US Defense Secretary Mark Esper said the US was preparing a response.
"The United States military, with our interagency team, is working with our partners to address this unprecedented attack and defend the international rules-based order that is being undermined by Iran," he said in a tweet.
Saudi's energy infrastructure has been hit before, but this strike was of a different scale, abruptly halting half the Opec kingpin's output - some six percent of the world's oil supply.
The Saudi-led coalition, which is bogged down in a five-year war in neighbouring Yemen, reiterated the assessment that the Huthis were not behind it, pointing the finger at Iran for providing the arms.
"All indications are that weapons used in both attacks came from Iran," rather than Yemen, coalition spokesman Turki al-Maliki told reporters in Riyadh, adding that an investigation was underway.
The Huthis said they had fired 10 drones at the Saudi installations, and Iranian President Hassan Rouhani said the attacks were in self-defence.
"The people of Yemen have been forced to respond, they are only defending themselves," he told a news conference in Ankara alongside Putin and Turkish President Recep Tayyip Erdogan.
But the New York Times reported that US officials had satellite images showing the attacks, possibly with drones and cruise missiles, had come from the north or northwest.
That indicated they were fired from the northern Persian Gulf, Iran or neighbouring Iraq, where Iran backs various armed groups.

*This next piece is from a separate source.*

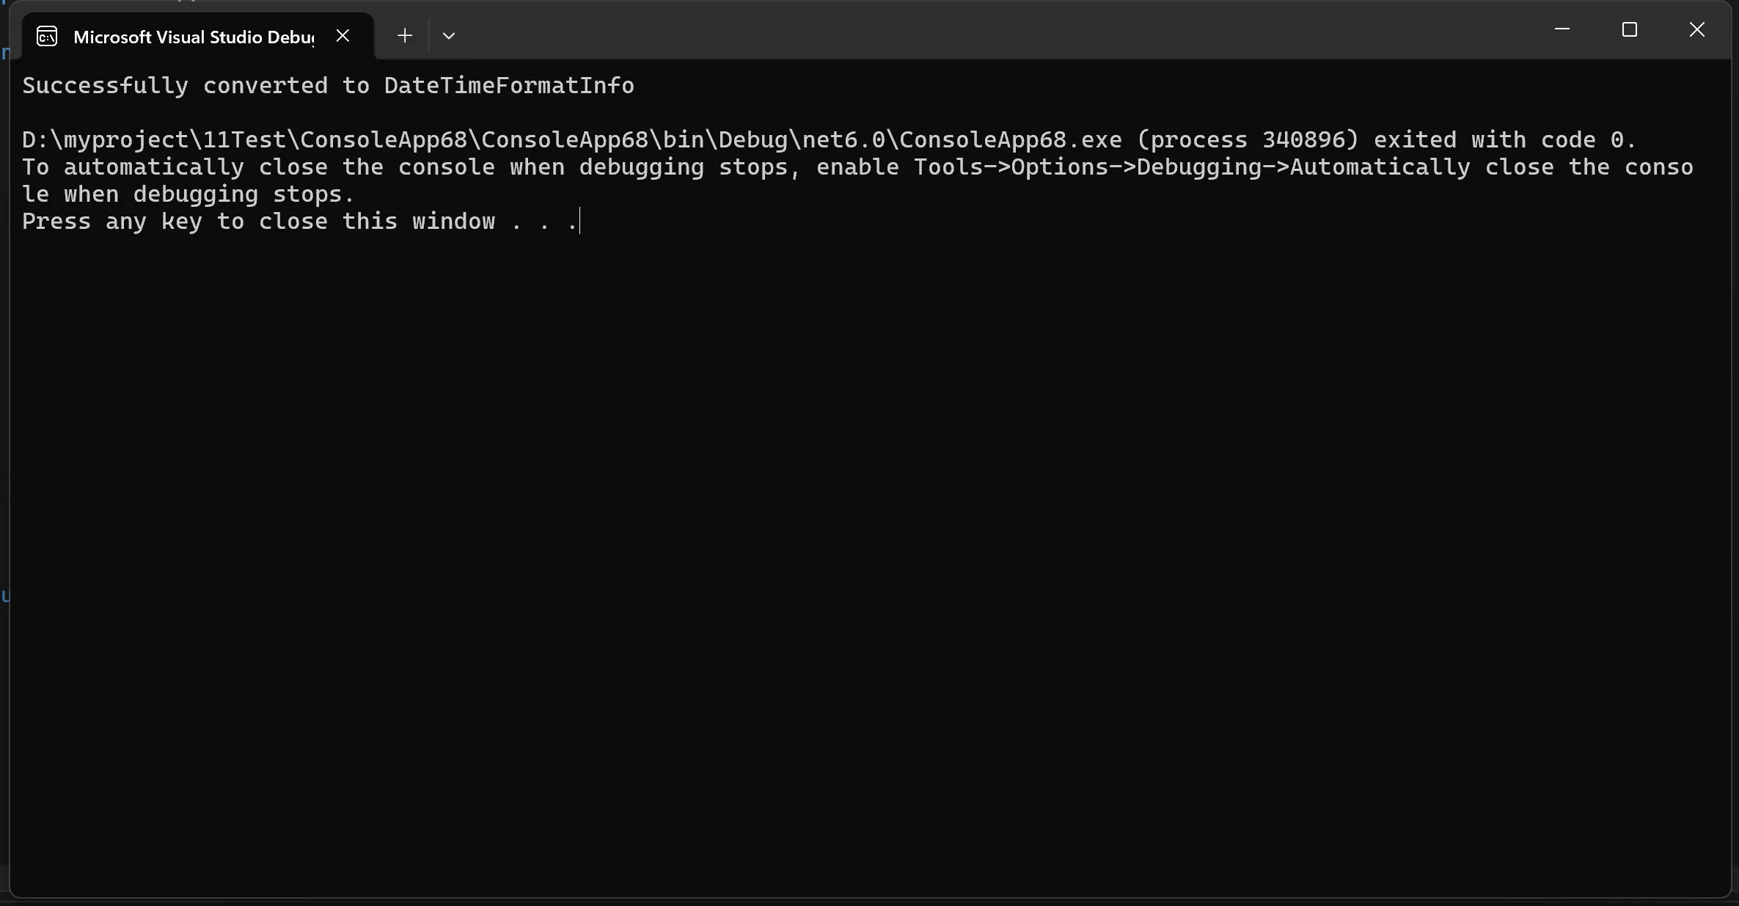The width and height of the screenshot is (1739, 906).
Task: Click the terminal icon on the tab
Action: click(x=47, y=37)
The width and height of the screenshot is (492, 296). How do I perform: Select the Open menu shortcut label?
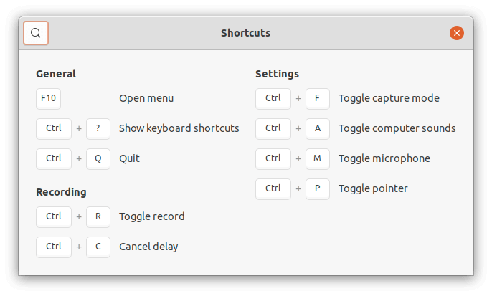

Washington called the assault, which sparked huge fires in the heart of Saudi Arabia's oil industry, an "unprecedented attack on the world's energy supply".
With the Huthis threatening further attacks, world powers urged restraint.
NATO chief Jens Stoltenberg told AFP in Baghdad on Monday that he was "extremely concerned" about escalating tensions following the attacks, and accused Iran of "destabilising" the region.
In Ankara, Russian President Vladimir Putin offered to sell Saudi Arabia a missile defence system.
Analysts noted the attacks had exposed the vulnerability of oil installations despite the kingdom splurging billions on sophisticated defence hardware.
"Saudi Arabia has to consider its own vulnerability in launching any form of retaliation against Iran," said Anthony Cordesman, from the Washington-based Center for Strategic and International Studies.
"The US has to consider the impact of any such escalation on further cuts in Gulf petroleum exports and imports as a result of the fighting." Oil prices saw their biggest inter-day gain since the 1991 Gulf War on Monday, fuelling fears for the global economy.
Europe's benchmark Brent crude surged by 20 percent and US counterpart WTI by 15 percent as commodities trading got underway.
Both later receded, but remained up by more than 10 percent on the day by mid-afternoon in Europe.
The attack is a major test for Saudi Arabia as it could dampen investor confidence ahead of Aramco's mammoth stock flotation, a listing the government hopes will generate up to $100 billion to fund economic diversification projects.
Saudi authorities are considering whether to delay the oil giant's initial public offering, people with knowledge of the matter said.
"They're in the process of assessing the damage. It's a possibility but it's still very early," said one source who spoke on condition of anonymity.
The IPO, earlier scheduled for 2018, has already been mired in delays as it reportedly struggled to reach a $2 trillion valuation desired by Saudi rulers.